I’m now on Lovecraft story number 9! We have gone from delightful revenge stories featuring fishy-people and cats. Our new story is about dark, unfathomable cosmic horror. Perfect.
Our main character, we’ll call him Z, tells us right from the beginning that he is alone and the world is lost. Then he takes us back a few months.
Z lives in a time of political chaos, turbulence, with pale-faced worried people. Also the seasons are out of whack and autumn just drags on. Sounds like our actual reality!
Into this comes Nyarlathotep, a person from Egypt who apparently actually is from 27 centuries ago and who has talked with space aliens. Nobody seems to worry too much about this. In fact, Nyarlathotep is researching modern technology, building cool machinery (with space alien knowledge?) and holding public seminars about electricity and the future. Unfortunately, everyone who goes to hear him becomes really upset about the state of the world.
Again, seems very familiar.
Of course Egypt isn’t ‘civilized’. Nyarlathotep has to come to the US before he is in ‘civilization’.
So Z hears about all of this. And then Nyarlathotep comes to Z’s city – let’s say New York City – and holds a seminar there. Z of course goes. It seems just like static electricity, but Nyarlathotep of course gets grumpy about this and kicks everyone out into the streets.

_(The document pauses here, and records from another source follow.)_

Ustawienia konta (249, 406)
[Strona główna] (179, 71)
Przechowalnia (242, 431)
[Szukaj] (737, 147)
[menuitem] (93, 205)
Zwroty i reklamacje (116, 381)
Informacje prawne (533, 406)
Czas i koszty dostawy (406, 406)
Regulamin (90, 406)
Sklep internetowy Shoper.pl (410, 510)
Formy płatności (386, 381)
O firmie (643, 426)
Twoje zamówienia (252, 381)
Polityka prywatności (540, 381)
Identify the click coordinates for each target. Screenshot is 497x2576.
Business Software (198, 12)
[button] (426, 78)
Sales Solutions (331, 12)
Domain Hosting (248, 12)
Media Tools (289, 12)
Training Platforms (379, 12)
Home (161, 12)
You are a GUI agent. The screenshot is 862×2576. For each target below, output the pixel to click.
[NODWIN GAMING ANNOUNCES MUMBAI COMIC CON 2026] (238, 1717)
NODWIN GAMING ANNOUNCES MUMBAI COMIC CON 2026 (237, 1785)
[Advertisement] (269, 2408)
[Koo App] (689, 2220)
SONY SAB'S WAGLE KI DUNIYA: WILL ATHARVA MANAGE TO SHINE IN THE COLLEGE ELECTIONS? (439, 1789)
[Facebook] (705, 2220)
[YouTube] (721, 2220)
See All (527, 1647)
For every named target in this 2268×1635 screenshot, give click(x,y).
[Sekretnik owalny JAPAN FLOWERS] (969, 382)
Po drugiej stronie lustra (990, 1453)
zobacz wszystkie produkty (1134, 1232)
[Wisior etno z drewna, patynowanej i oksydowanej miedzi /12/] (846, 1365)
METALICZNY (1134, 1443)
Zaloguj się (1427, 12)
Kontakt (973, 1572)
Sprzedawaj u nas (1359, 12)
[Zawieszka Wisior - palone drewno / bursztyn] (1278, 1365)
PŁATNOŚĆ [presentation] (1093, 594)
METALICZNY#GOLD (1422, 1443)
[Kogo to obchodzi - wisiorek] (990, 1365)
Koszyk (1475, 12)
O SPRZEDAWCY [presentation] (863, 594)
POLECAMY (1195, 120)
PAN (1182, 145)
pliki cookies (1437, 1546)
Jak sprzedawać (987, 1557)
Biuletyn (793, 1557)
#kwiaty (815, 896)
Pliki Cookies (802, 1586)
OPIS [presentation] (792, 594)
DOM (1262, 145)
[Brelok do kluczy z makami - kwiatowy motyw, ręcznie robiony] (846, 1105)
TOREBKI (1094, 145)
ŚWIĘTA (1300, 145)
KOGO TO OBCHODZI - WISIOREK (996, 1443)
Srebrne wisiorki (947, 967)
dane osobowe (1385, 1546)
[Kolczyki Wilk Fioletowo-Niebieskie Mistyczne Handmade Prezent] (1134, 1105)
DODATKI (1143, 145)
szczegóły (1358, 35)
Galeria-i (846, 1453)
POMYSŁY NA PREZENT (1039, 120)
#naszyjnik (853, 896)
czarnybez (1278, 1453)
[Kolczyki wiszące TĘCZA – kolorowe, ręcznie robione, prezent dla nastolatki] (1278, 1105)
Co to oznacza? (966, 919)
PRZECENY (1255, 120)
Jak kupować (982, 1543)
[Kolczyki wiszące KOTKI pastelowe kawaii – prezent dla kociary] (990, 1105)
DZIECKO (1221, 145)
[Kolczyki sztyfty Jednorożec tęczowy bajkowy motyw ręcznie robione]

And suddenly it’s Stranger Things and they are in the Upside Down. Everything is the same – but decayed. Tram-cars are fallen over and collapsed. The world has gone to kibble (thanks Philip K Dick). And then the people start vanishing.
The final paragraph is really a work of beauty. This is where Lovecraft shines. The shadow writhing in hands that are not hands. The screamingly sentient but dumbly delirious. The maddening drums and whining flutes. This is much more ‘unsettled’ than his previous worlds.
But what is Lovecraft’s hatred of imperfect dancing? Once again we have ‘slow awkward absurd’ dancing as if this is the ultimate offense against the universe. Dance as if nobody is watching!!
I enjoy this one a lot. Sure, nothing much ‘happens’ except Nyarlathotep pulling the world down into hopeless chaos. It’s well written, though.